One thing to note is that you definitely do need to charge an Apple Watch every night, as the battery life only lasts a day if you're wearing and using it frequently. That caught me out a couple of times when I treated it like a new iPhone at first, which seem to have everlasting batteries.
Regardless, having used it for a while now I’ve come to realise the real charm of the Apple Watch lies in its ability to offer something unique to each user.
Whether you’re a driven exercise fan, or are just after a more holistic way to support awareness of your body, it can be a helpful tool to aid you in your journey to whatever your goal may be.
Heading to Byron Bay? Here are five things you can check out:
Do: Book a surfing or stand up paddle-boarding class with Let’s Go Surfing
The surf education initiative has four locations in Australia, including Byron Bay, and you can book in for a private lesson or a group session.
Stay: Crystalbrook Byron at Byron
Situated within 45-acres of subtropical rainforest, the Byron at Byron offers a luxury experience in the middle of nature.

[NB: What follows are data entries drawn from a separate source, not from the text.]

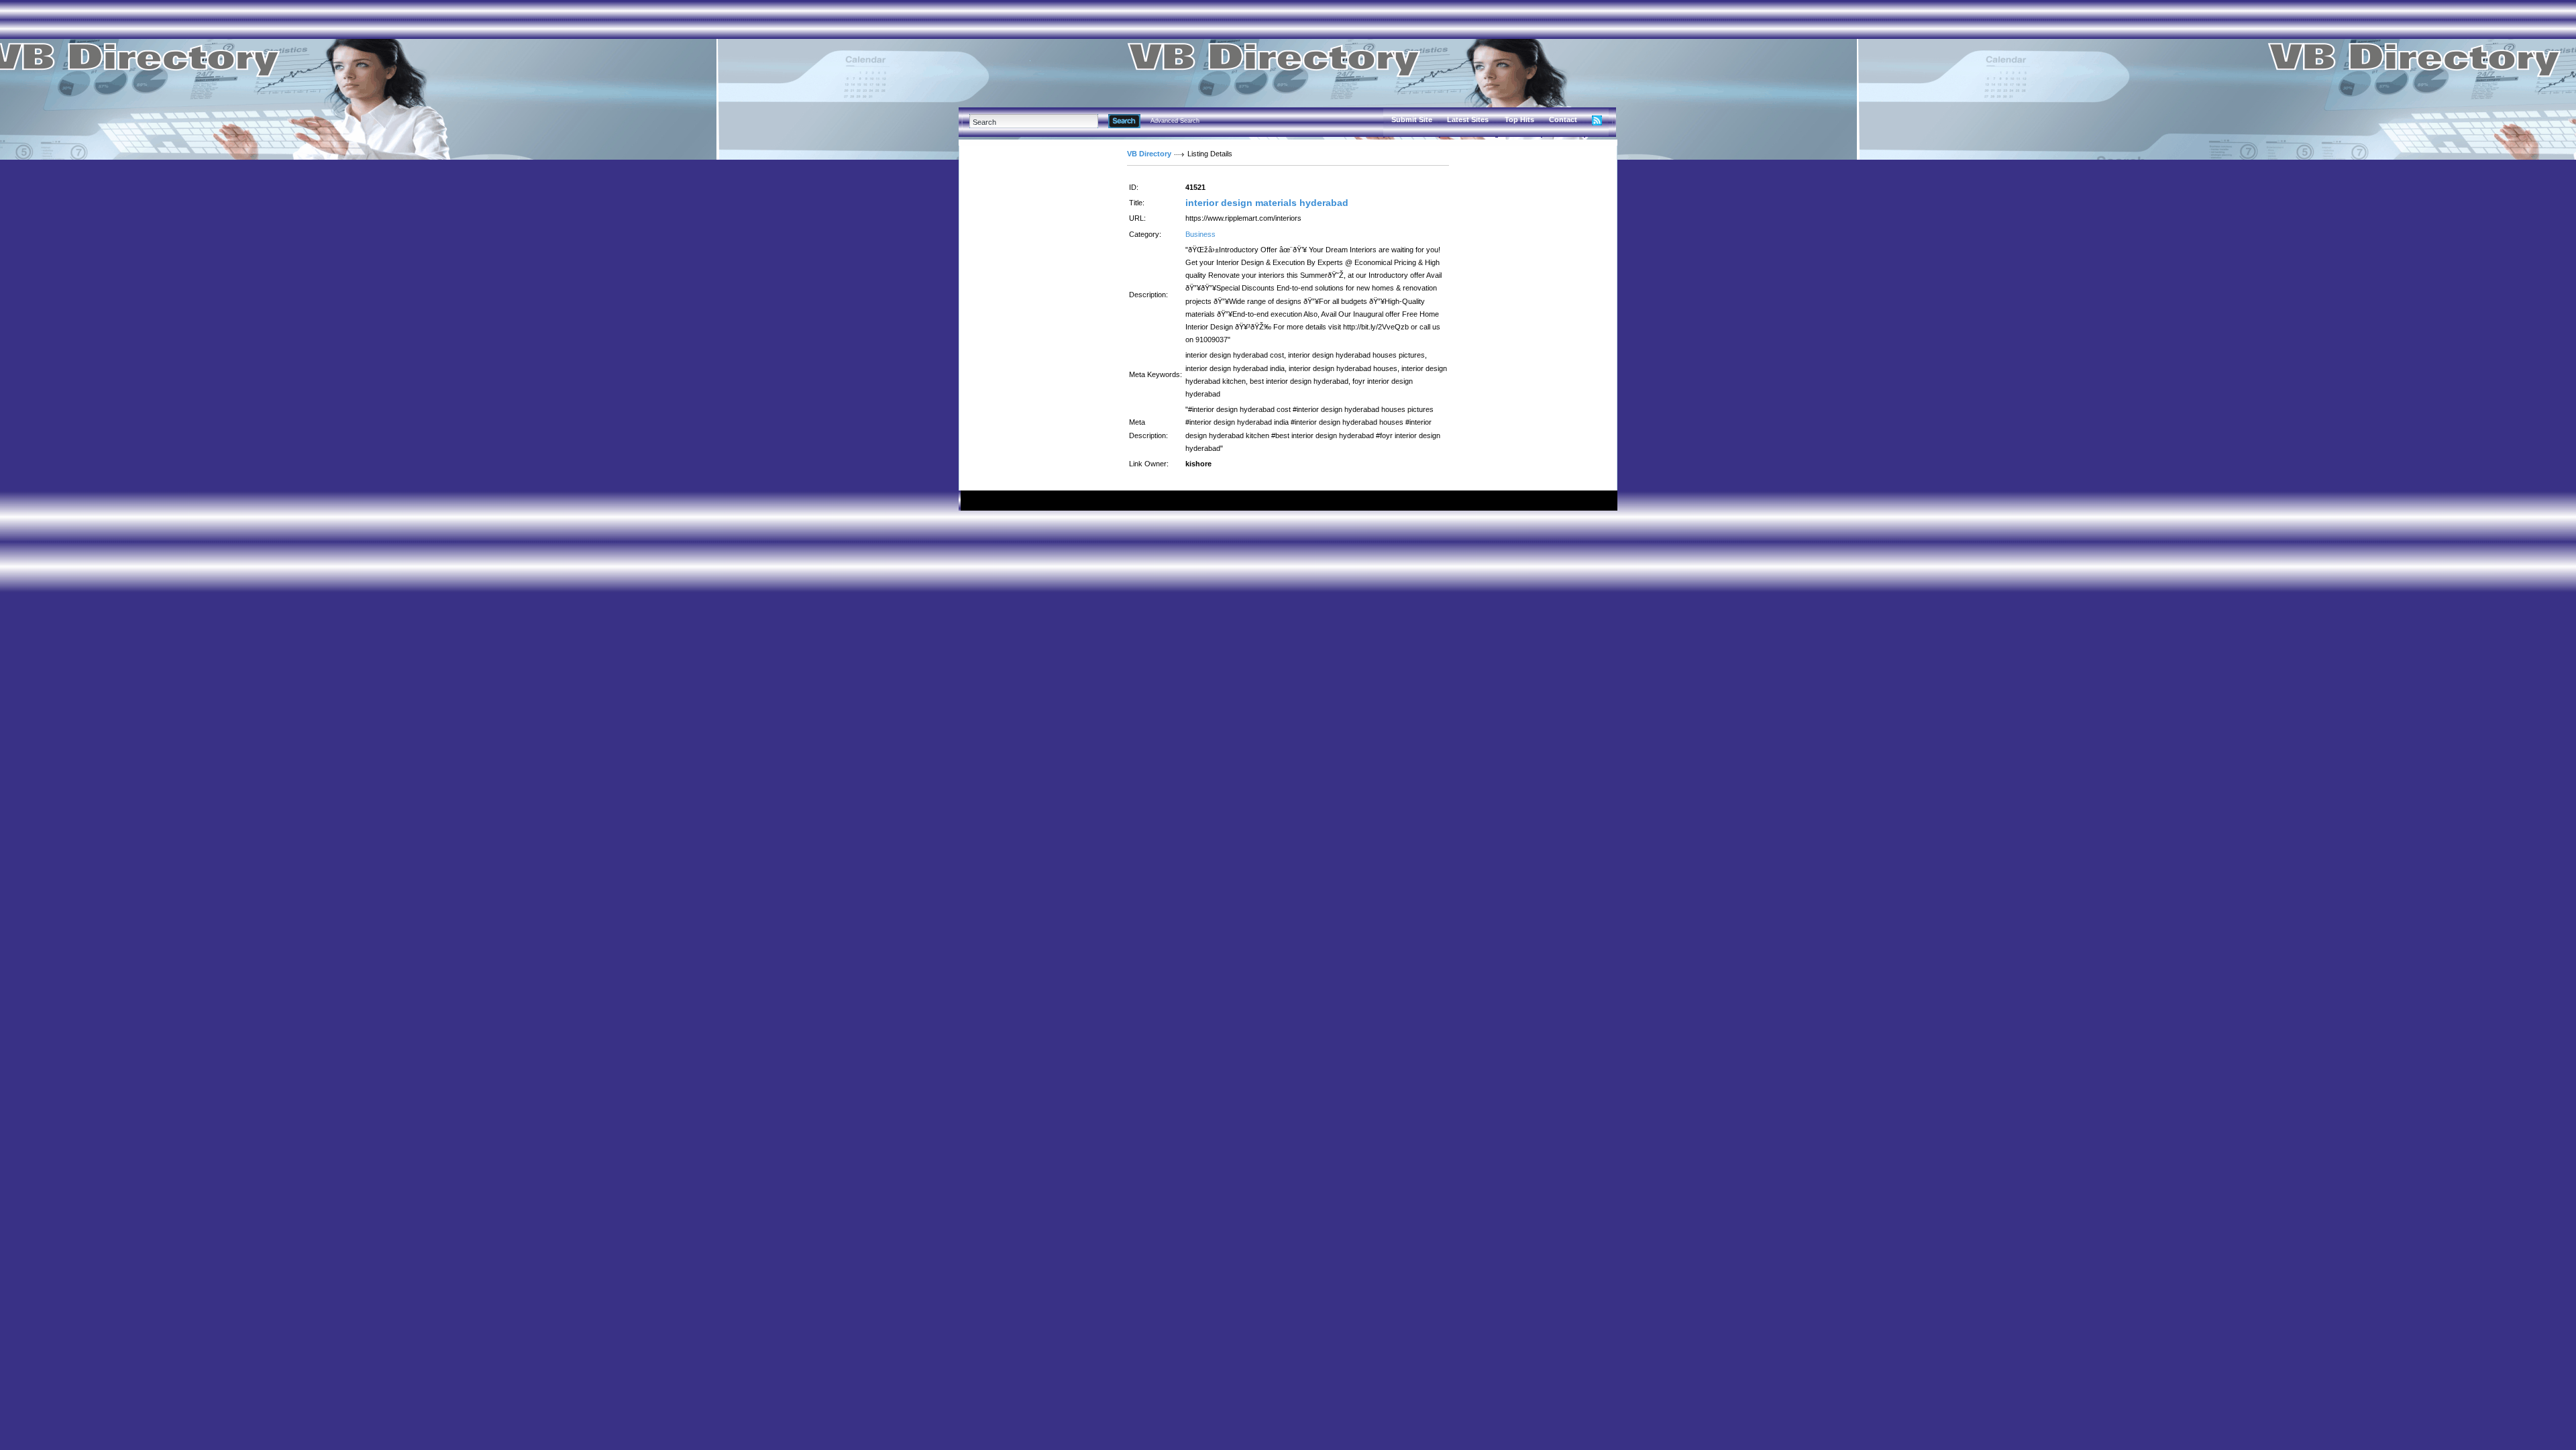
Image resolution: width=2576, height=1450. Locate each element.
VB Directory (1149, 154)
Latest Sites (1468, 119)
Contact (1563, 119)
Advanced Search (1174, 120)
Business (1200, 234)
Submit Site (1411, 119)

Eat: Three Blue Ducks at The Farm
Get a full The Simple Life experience at iconic Byron Bay location The Farm with a stroll around the grounds. Visit the Highland cows, black pigs and chickens; gaze upon organic gardens and walk through a macadamia orchard, then sit down to enjoy a beautiful meal at Three Blue Ducks using The Farm's bountiful organic produce.
Go: Run (or walk!) up the Cape Byron lighthouse
No matter your fitness level, it's a beautiful route and the view from the top is worth the climb.
Try: Yoga with Tahl Rinksy
A class with yoga guru Tahl will leave you feeling relaxed and rejuvenated — she co-owns local studio Creature Yoga, and also teaches online for Chris Hemsworth's fitness platform Centr.